Turkey: Proposed Education Reform Bill Gets Failing Grade
Turkey faces numerous domestic challenges, but reforming the country's out-of-date education system is without a doubt one of the most significant ones. No matter how you slice it, Turkey's performance in the field of education leaves much to be desired. Guven Sak, a columnist for the Hurriyet Daily News and head of the Ankara-based Economic Policy Research Foundation of Turkey (TEPAV), laid out Turkey's education woes in a recent piece:
Let me split the problem into three components. First, Turkey has a young population. The average age is still around 28.5. That is a good thing. With that much potential, Turkey’s European convergence should have been through education and training. Neither the European Union nor our government had the wisdom to design the process accordingly. Secondly, our population has only 6.5 years of schooling on average. Turkey has the youngest population with the poorest education performance among the top 20 economies in the world. That bodes ill for our future. We have a population of middle school dropouts. On top of that, OECD PISA tests show that our students’ academic skills leave much to be desired. Our kids are among the worst around the block, which any decent economist will tell you puts us straight into the middle income trap. Thirdly, Turkey’s female labor force participation ratio is the lowest, even among Muslim majority countries. Only one among four women participates in the workforce. Why? Because of low educational attainment.
The ruling Justice and Development Party (AKP) has recently introduced draft legislation that would reform Turkey's educational system, most significantly increasing the level of mandatory schooling from eight years to 12 years. But the proposed legislation is being heavily criticized, accused of making the situation worse rather than better, particularly in terms of getting students to stay in school longer. As Nicole Pope points out in Today's Zaman, the proposed new structure of the Turkish education system could open the door for students being put on a vocational track (i.e. apprenticed) at the tender age of 11. Writes Pope:
While stating its goal to increase compulsory education to 12 years, the government plans to divide this period into three four-year segments: primary, middle and high school levels. The debate centers on the middle segment, which would be carved out of the current eight years of primary. More than the division itself, it is how the government intends these four years to be used that has proved controversial.

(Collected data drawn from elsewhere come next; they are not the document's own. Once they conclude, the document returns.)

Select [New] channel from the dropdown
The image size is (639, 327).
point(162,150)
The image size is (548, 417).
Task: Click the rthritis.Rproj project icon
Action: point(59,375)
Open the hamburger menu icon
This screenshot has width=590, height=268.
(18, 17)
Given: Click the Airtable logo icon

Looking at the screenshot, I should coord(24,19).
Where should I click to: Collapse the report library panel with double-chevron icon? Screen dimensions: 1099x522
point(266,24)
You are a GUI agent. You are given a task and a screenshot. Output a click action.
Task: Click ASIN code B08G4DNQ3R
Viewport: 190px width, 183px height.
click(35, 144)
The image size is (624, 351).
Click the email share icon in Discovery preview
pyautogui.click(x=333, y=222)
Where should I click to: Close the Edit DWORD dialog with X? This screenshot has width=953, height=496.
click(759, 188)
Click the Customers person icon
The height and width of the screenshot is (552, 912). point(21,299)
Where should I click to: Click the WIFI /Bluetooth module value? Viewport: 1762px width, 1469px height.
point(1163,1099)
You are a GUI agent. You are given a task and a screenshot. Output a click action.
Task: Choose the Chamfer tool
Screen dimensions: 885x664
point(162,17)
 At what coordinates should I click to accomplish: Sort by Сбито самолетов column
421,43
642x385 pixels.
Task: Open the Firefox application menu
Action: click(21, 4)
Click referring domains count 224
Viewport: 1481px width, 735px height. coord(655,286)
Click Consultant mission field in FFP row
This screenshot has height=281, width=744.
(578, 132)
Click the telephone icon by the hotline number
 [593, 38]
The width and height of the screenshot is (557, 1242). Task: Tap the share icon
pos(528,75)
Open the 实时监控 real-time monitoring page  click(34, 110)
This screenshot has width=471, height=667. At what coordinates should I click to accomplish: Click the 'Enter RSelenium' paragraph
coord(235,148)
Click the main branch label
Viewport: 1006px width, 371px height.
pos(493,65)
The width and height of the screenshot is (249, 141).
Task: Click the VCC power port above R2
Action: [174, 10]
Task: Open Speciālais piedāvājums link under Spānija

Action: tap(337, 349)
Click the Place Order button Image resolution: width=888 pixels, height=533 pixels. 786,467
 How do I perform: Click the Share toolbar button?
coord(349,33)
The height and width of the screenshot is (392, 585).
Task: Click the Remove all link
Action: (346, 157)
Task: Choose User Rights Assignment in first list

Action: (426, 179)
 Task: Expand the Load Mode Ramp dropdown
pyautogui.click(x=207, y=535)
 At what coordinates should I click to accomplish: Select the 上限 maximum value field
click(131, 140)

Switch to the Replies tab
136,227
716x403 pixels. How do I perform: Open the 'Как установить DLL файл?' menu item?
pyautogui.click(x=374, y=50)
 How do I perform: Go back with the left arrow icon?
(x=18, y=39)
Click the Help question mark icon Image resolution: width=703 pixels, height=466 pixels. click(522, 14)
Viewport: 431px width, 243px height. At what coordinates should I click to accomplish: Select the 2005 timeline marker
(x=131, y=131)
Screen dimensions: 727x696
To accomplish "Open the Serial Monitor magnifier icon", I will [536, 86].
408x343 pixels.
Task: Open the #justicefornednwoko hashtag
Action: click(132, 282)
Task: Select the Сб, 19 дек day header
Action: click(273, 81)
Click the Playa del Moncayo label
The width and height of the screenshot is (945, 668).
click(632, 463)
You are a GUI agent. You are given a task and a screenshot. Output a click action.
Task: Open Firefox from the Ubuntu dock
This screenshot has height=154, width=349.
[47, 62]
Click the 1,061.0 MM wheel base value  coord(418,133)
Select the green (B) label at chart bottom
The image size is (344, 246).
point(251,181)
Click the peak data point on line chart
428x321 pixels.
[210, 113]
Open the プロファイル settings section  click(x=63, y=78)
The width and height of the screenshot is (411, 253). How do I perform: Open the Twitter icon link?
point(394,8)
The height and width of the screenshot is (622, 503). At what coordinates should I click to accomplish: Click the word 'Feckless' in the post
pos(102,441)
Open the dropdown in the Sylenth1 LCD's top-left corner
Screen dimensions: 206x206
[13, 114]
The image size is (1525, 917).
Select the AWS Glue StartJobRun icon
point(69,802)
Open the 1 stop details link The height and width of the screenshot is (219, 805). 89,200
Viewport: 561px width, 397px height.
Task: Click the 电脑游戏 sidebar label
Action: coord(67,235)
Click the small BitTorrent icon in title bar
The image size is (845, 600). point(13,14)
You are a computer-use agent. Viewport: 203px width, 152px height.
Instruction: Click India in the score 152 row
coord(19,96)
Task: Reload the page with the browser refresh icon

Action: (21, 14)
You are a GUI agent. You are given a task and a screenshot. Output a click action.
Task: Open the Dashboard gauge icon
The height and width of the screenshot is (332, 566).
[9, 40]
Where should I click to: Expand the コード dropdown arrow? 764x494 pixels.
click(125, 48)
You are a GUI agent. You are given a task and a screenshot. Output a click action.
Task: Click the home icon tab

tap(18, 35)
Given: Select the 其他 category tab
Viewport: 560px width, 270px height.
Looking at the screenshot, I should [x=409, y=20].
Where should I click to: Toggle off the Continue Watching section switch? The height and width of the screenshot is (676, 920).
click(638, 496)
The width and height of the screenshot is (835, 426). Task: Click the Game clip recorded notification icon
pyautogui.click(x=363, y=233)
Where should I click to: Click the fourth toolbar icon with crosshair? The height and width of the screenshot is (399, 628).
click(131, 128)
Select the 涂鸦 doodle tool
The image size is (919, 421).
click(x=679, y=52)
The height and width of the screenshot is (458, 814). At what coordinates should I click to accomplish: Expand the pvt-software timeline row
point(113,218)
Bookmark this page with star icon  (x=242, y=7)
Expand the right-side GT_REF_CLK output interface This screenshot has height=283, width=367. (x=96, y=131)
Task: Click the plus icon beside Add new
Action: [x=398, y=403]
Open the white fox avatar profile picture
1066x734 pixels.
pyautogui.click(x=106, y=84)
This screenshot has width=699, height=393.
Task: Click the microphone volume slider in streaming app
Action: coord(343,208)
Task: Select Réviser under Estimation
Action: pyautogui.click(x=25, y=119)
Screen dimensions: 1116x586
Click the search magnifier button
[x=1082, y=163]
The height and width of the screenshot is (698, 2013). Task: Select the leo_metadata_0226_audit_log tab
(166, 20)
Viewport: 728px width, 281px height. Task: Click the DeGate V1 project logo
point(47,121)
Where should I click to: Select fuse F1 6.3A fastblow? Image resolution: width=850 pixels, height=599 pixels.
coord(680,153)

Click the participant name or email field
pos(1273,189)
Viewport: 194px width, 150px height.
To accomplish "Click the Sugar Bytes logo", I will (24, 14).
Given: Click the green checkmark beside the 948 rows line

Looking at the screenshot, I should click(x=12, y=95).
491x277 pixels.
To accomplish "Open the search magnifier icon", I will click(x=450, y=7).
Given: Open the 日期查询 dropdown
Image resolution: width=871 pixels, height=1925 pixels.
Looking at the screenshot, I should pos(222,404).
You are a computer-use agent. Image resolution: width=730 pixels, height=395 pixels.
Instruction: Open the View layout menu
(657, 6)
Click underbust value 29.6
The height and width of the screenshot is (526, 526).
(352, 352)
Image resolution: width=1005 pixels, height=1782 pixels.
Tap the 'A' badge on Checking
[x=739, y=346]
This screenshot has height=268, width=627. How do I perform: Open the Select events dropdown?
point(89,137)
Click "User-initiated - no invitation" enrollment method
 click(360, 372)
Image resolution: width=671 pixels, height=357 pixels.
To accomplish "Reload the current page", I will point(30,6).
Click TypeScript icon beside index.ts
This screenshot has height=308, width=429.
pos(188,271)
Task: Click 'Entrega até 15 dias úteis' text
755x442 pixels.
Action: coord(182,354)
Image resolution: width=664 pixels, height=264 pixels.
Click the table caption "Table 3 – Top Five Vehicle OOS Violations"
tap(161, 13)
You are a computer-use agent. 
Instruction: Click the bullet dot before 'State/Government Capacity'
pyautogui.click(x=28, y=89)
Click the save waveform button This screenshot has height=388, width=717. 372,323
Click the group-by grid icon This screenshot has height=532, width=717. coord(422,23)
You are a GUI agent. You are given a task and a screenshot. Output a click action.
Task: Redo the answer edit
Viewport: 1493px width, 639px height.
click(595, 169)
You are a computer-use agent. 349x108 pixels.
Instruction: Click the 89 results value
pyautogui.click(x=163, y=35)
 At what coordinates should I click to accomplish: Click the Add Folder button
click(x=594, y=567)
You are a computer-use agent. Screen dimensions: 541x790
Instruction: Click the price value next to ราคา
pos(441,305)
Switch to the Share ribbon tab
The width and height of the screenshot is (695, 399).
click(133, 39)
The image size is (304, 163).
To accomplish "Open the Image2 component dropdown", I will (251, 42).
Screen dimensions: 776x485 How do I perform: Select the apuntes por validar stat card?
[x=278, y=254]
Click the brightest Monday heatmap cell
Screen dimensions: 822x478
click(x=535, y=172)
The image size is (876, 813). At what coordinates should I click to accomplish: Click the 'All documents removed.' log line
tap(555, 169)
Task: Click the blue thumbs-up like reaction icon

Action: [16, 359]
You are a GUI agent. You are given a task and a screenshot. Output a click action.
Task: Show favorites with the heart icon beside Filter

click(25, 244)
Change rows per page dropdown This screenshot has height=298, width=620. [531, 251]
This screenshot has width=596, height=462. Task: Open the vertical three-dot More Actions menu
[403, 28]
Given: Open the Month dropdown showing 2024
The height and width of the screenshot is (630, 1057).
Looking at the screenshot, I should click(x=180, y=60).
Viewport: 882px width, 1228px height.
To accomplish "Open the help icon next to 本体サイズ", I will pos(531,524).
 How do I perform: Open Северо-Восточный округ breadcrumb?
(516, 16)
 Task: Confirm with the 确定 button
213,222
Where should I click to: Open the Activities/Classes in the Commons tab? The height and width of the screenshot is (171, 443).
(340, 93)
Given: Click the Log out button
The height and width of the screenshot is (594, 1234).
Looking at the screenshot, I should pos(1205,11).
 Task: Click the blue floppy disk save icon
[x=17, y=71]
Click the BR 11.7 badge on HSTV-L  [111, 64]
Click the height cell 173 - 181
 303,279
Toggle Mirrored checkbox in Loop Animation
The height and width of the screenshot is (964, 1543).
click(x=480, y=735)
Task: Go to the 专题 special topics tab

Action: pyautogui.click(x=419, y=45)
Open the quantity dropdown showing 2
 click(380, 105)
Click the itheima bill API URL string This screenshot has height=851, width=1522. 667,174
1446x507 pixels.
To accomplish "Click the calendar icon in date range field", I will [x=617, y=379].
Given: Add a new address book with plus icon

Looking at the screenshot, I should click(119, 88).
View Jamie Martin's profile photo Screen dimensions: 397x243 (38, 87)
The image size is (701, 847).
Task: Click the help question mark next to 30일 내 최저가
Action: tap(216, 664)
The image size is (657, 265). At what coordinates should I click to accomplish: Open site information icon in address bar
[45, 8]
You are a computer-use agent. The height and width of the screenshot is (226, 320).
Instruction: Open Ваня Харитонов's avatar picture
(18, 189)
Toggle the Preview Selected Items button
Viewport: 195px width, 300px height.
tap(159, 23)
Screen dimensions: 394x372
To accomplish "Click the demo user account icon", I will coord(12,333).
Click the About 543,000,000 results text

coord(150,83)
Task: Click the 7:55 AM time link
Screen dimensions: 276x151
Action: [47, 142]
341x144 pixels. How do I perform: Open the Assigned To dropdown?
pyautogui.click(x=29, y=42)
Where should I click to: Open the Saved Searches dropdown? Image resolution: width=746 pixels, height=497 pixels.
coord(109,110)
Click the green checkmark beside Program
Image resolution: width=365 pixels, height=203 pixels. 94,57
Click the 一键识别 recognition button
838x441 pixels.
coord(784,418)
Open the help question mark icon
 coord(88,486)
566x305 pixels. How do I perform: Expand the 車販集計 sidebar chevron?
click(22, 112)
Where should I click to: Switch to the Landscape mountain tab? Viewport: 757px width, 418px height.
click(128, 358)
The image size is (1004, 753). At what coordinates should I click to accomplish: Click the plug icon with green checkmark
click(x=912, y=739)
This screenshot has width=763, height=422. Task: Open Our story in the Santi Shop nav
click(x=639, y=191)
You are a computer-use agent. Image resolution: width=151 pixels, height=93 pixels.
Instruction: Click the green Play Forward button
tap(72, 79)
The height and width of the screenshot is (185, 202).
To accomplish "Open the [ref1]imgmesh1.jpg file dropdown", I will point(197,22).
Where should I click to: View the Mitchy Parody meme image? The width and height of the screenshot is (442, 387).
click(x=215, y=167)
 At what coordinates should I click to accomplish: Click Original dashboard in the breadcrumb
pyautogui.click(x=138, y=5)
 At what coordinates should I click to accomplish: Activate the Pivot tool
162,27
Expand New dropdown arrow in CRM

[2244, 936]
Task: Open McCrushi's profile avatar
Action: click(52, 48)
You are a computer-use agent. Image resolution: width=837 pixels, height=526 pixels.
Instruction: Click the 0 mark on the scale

Government officials claim more flexible options, including vocational training, are needed at this level. There is plenty to be said in favor of a well-regulated system of apprenticeship and vocational training at a later stage, but children should not be forced on such a path as early as 11. And even manual workers these days need a solid foundation of general knowledge to compete in the global market, something they couldn’t possibly gain in only four years of primary school. As the ERG, one of Turkey’s leading education organizations, lowering the age for apprenticeship to 11 might even violate international rules on child labor.
The proposed reform also offers students the option to opt out of the school environment and turn to “open education.” Home schooling is, as we know, offered in many developed countries, often in strictly regulated conditions. But the practice remains controversial almost everywhere because it deprives children of the very important socialization experience that school attendance provides. This function of the school system is particularly important to help Turkey narrow its wide gender gap. If women are to become more involved at all levels in society, young children of both genders have to learn to interact from a young age.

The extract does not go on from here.